1. Anatomie comparée
La présence d'un abdomen sous-entend l'existence d'un seul plan de symétrie (les oursins n'ont pas d'abdomen) et une certaine différenciation dans le sens cranio-caudal.
Chez les Vertébrés, l'abdomen s'isole et se différencie d'autant plus que l'on s'adresse à une classe plus élevée en organisation. Dans le cas des Vertébrés inférieurs, le tronc, qui abrite les viscères à l'intérieur de la cavité générale, est un thoraco-abdomen. Il est moins bien délimité de la région caudale chez les Poissons que chez les Tétrapodes. Chez ceux-ci, l'insertion des membres sur le tronc par des ceintures osseuses, puis la formation du cou séparent de mieux en mieux le thoraco-abdomen de la queue et de la tête.
Les Mammifères se caractérisent par l'existence du diaphragme ; cette cloison fibro-musculaire représente la limite supérieure de l'abdomen, qu'elle sépare très nettement du thorax (fig. 1). La limite inférieure est mal définie, car elle fait intervenir un des segments les plus variables du squelette, le bassin.
Le bassin forme une ceinture osseuse constante chez les Vertébrés pourvus de membres postérieurs.
Chez les Mammifères le bassin est inégalement développé et directement en rapport avec le mode de vie et la locomotion de l'animal ; il s'atrophie chez les Cétacés. Chez les quadrupèdes, le bassin se développe dans le sens longitudinal. Le petit bassin, ou excavation pelvienne, de capacité réduite, prend une forme en entonnoir. Ainsi, dans la plupart des espèces, le rectum, les organes génitaux internes, la vessie se développent dans l'abdomen, et seule leur partie terminale appartient au petit bassin.
L'élargissement notable du bassin chez l'Homme est une adaptation à la station bipède.

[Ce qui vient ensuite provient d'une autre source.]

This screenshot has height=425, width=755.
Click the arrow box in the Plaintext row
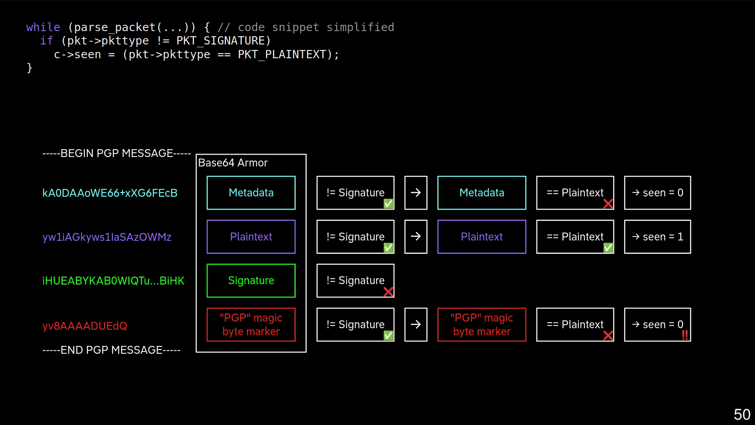(x=416, y=237)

Il en résulte une augmentation sensible de la capacité du petit bassin, qui loge la vessie, le rectum et les organes génitaux internes. Le détroit supérieur constitue à la fois l'ouverture supérieure du petit bassin, et la limite inférieure de l'abdomen.
Au-dessus de ce rebord osseux circulaire s'étend le grand bassin, avec de chaque côté la fosse iliaque interne et l'aileron du sacrum. Le grand bassin fait partie de l'abdomen alors que la partie inférieure de la cavité pelvienne constitue le petit bassin.
Le détroit supérieur est, avant tout, le vaste orifice de communication entre la cavité abdominale et l'excavation pelvienne mais certains viscères s'étendent de part et d'autre de cet orifice. L'exemple le plus démonstratif est celui de l'utérus : en dehors de la gestation, un utérus normal se situe tout entier dans le petit bassin. À la fin de la grossesse, l'utérus gravide occupe une grande partie de la cavité abdominale.